The online pharmacy will sell commonly prescribed medications, including insulin and inhalers, and will offer Amazon Prime members two-day free shipping. The company said it will not ship opioids or other controlled substances.
Amazon says it will accept most insurance but will also offer price discounts to Prime members who don’t have insurance. Health economist Craig Garthwaite told the Associated Press that he expects Amazon may be competitive on the pricing of generic drugs and could provide an easy way for patients to shop by price.
Pain patients struggle to find prescription opioids in New York after a tax drove out many suppliers.

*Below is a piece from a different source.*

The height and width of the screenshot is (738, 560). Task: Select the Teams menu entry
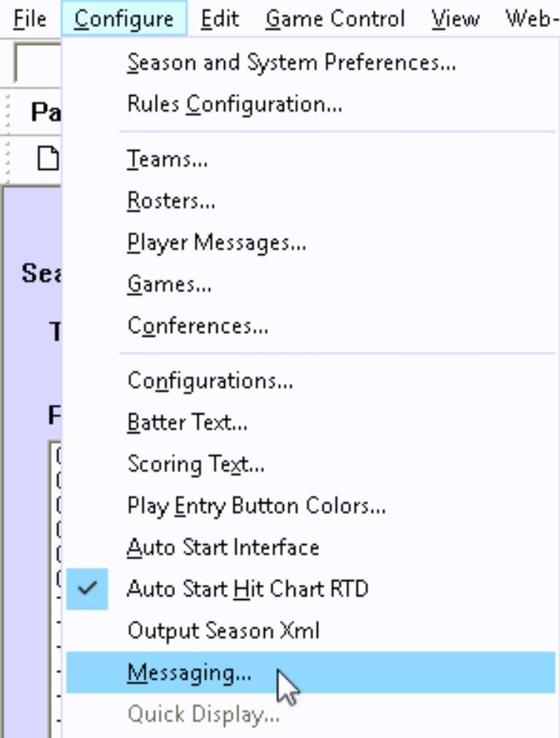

The excise tax on many opioids passed in July 2019 “was touted as a way to punish major drugmakers for their role in the opioid epidemic and generate funding for treatment programs,” Kaiser Health News’s Anastassia Gliadkovskaya reports. “But to avoid paying, scores of manufacturers and wholesalers stopped selling opioids in New York. Instead of the anticipated $100 million, the tax brought in less than $30 million in revenue, two lawmakers said in interviews.”
The tax, which hits the company that makes the first point of sale in New York, often ends up affecting wholesalers selling to pharmacies rather than drugmakers.
“Indeed, nine independent pharmacies told KHN that when they can get opioids they are more expensive now. They have little choice but to eat the cost, drop certain prescriptions or pass the expense along,” Gliadkovskaya writes.
The result is that many patients are unable to get prescribed pain medications. Some pharmacists worry that these patients may be more likely to turn to street drugs.